INFORMATION SUPPLIED section start

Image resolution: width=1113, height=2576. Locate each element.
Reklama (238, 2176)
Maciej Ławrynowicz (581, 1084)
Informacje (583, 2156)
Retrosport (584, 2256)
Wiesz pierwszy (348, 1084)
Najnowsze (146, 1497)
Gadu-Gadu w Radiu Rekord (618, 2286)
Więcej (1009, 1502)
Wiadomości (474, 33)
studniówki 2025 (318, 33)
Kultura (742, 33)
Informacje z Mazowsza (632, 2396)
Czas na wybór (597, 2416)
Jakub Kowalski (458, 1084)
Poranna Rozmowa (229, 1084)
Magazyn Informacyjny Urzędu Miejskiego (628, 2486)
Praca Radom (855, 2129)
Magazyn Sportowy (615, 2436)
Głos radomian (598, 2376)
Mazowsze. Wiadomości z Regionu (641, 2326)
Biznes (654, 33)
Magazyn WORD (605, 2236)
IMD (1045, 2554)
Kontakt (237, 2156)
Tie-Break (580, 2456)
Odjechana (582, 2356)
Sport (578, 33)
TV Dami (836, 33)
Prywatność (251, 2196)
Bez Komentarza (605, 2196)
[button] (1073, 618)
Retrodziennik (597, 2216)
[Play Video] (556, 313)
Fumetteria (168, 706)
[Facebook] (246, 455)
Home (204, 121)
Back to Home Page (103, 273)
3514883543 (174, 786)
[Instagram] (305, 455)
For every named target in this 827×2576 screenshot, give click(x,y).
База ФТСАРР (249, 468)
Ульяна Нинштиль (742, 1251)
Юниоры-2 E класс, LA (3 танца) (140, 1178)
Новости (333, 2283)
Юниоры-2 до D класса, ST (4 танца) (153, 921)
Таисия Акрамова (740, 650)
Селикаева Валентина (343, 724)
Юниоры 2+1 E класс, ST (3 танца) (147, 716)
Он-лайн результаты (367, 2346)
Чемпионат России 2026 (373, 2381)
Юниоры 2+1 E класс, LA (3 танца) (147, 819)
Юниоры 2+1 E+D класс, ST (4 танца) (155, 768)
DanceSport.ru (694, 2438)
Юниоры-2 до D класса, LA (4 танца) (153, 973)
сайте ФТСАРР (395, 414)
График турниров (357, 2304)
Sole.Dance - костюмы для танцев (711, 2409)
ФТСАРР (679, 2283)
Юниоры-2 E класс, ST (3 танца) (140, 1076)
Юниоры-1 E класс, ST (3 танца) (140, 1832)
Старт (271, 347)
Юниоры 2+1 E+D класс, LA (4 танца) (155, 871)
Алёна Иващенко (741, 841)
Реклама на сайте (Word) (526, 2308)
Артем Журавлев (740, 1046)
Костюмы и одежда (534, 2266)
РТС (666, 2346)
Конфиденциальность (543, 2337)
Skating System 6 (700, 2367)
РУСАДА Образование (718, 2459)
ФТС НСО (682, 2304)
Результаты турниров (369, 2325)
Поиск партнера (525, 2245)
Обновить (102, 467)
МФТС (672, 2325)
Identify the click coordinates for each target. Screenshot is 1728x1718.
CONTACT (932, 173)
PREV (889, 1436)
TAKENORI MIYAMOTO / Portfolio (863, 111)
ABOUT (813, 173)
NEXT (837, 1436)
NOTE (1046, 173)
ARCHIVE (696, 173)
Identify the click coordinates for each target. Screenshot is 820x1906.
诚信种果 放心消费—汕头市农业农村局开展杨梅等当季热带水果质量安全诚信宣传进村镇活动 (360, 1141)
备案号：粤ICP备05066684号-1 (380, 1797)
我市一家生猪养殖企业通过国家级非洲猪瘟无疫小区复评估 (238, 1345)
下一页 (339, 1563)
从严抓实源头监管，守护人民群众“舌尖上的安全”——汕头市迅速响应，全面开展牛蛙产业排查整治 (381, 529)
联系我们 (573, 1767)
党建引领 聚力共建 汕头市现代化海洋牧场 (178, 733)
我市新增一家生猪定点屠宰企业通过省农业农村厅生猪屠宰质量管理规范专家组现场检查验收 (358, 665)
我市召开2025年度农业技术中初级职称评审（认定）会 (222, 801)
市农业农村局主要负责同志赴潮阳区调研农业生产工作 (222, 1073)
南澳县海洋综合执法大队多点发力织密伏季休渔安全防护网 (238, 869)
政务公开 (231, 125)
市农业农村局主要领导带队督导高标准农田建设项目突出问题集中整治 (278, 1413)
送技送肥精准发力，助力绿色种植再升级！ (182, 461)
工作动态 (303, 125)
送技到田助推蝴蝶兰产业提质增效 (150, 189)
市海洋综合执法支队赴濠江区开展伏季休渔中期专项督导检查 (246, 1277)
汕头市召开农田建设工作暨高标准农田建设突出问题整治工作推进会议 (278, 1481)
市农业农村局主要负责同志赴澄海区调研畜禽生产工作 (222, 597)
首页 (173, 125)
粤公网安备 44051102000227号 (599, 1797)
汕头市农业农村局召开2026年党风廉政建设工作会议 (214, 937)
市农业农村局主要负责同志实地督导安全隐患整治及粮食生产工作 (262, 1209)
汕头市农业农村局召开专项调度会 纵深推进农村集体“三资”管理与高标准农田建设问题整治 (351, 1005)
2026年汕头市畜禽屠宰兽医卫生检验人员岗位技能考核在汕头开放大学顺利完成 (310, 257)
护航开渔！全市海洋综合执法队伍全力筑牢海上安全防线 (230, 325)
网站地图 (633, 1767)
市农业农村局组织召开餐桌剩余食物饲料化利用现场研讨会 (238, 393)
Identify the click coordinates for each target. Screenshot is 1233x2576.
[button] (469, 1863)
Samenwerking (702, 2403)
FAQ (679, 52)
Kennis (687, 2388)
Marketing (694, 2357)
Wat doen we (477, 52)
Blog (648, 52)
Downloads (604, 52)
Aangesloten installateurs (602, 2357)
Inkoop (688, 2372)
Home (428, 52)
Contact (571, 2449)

INFORMATION SUPPLIED section end

WHAT TO DO:
Produce an exact copy of each line from the one holding "政务公开 (231, 125)" through the last line of the records, both included, and nothing more.

SOLUTION TO THIS PROBLEM:
政务公开 (231, 125)
市农业农村局主要领导带队督导高标准农田建设项目突出问题集中整治 (278, 1413)
送技送肥精准发力，助力绿色种植再升级！ (182, 461)
工作动态 (303, 125)
送技到田助推蝴蝶兰产业提质增效 (150, 189)
市海洋综合执法支队赴濠江区开展伏季休渔中期专项督导检查 (246, 1277)
汕头市召开农田建设工作暨高标准农田建设突出问题整治工作推进会议 (278, 1481)
市农业农村局主要负责同志赴澄海区调研畜禽生产工作 (222, 597)
首页 (173, 125)
粤公网安备 44051102000227号 (599, 1797)
汕头市农业农村局召开2026年党风廉政建设工作会议 (214, 937)
市农业农村局主要负责同志实地督导安全隐患整治及粮食生产工作 (262, 1209)
汕头市农业农村局召开专项调度会 纵深推进农村集体“三资”管理与高标准农田建设问题整治 (351, 1005)
2026年汕头市畜禽屠宰兽医卫生检验人员岗位技能考核在汕头开放大学顺利完成 (310, 257)
护航开渔！全市海洋综合执法队伍全力筑牢海上安全防线 (230, 325)
网站地图 (633, 1767)
市农业农村局组织召开餐桌剩余食物饲料化利用现场研讨会 (238, 393)
Identify the click coordinates for each target. Screenshot is 1233x2576.
[button] (469, 1863)
Samenwerking (702, 2403)
FAQ (679, 52)
Kennis (687, 2388)
Marketing (694, 2357)
Wat doen we (477, 52)
Blog (648, 52)
Downloads (604, 52)
Aangesloten installateurs (602, 2357)
Inkoop (688, 2372)
Home (428, 52)
Contact (571, 2449)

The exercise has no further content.